┌─ Testo proposto

La sua personalità è più prorompente della sua stazza. Attilio Servi, ex musicista, svela la sua personalissima visione, costruita su una tecnica ripensata dalle basi e sul dono del grande palato
CHI? Attilio Servi
LUOGHI DI LAVORO: Per anni ha avuto un bar di successo, impostato sulla proposta di prodotti d’alto livello. Si appassiona alla pasticceria e frequenta corsi con i migliori maestri in Italia e all’estero. Lavora nel suo mega laboratorio di Pomezia e oggi il suo brand è conosciuto a livello internazionale.
DOLCE ICONA: La pastiera napoletana. Quella che si mangia solitamente è “finta”, ma se si assaggia quella con i caratterizzanti giusti, si può impazzire di piacere: per questo è necessario partire sempre dalla ricerca delle migliori materie prime.
Perchè questo mestiere?
Per passione e divertimento. La mia fortuna è di non essere figlio d’arte, perché purtroppo questo mondo è pieno di preconcetti. Questo mi ha permesso di mettere in discussione tutto quello che ho imparato dai grandi maestri, per trovare un mio modo di fare, che è sempre in evoluzione. La mia tecnica parte dallo studio approfondito della chimica senza dimenticare che poi, la differenza, la fa il palato.
Obiettivo?
Prima di tutto mi devo divertire. Ho iniziato per fare del cibo buonissimo e sano per i miei figli. E questo binomio, “buonissimo e sano”, è piaciuto molto anche agli altri.
Il tuo rapporto con la farina?
È il cemento armato per costruire qualsiasi casa.
Cosa chiedi a questo mondo?
Chiedo di farsi molte più domande. La maggior parte dei pasticceri, per esempio, fa la sfoglia con una farina di forza, mentre il prodotto finale richiede friabilità e quindi una farina a basso contenuto di proteine. Per il resto la tecnica del professionista deve fare la sua parte. Il mercato molitorio ha in mano il futuro del settore, ed è quindi importante che lavori in direzioni virtuose, come nel caso di Grano Franto, Semina e Mora di Agugiaro&Figna Molini.
Quanto pesa il tuo know how?
I grandi raccontano e non si chiudono mai su stessi. Riporto il paragone del medico: quello capace spiega per filo e per segno al suo paziente la diagnosi, con parole chiare e comprensibili. Allo stesso modo i nostri dolci devono parlare di noi.

└─

§ Compiti richiesti
1 - In base all'intervista ad Attilio Servi, spieghi in una-tre frasi perché per la sfoglia occorrerebbe una farina a basso contenuto di proteine anziché una farina di forza.
2 - Stabilisca se ciascuna affermazione concorda con l'intervista ad Attilio Servi. Risponda sì o no e citi le parole decisive del testo.
(a) Attilio Servi è figlio d'arte.
(b) Il suo laboratorio si trova a Pomezia.
(c) Ha iniziato per preparare cibo per i clienti del suo bar.
3 - Secondo l'intervista ad Attilio Servi, quale dolce è indicato come sua "dolce icona"?
Le voci non sono necessarie per svolgere questo esercizio.

┌─ Dati forniti

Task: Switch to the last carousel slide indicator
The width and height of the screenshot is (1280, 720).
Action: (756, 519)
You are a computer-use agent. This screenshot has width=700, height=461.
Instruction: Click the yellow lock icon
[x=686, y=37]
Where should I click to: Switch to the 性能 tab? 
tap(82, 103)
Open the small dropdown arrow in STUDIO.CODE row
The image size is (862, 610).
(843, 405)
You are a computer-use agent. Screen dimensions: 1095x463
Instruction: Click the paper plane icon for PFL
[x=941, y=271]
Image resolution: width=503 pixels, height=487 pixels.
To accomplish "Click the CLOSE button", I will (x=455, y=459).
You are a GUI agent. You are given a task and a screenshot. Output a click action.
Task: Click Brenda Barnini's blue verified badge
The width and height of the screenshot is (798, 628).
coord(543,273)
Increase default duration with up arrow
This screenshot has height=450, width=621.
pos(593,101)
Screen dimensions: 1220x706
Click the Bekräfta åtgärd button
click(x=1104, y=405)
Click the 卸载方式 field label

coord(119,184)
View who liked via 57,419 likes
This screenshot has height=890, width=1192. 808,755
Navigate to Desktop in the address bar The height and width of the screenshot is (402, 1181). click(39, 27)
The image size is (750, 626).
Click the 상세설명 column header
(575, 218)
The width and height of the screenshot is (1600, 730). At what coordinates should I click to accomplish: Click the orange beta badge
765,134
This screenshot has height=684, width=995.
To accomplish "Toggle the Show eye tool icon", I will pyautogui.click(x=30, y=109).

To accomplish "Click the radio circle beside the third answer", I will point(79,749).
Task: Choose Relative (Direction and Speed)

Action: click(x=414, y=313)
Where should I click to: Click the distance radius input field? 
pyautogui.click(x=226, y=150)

└─

§ Risposte ai compiti
1 - Il prodotto finale richiede friabilità, e per questo serve una farina a basso contenuto di proteine. La maggior parte dei pasticceri usa invece una farina di forza.

2 -
(a) No: "La mia fortuna è di non essere figlio d’arte".
(b) Sì: "Lavora nel suo mega laboratorio di Pomezia".
(c) No: "Ho iniziato per fare del cibo buonissimo e sano per i miei figli."

3 - La pastiera napoletana.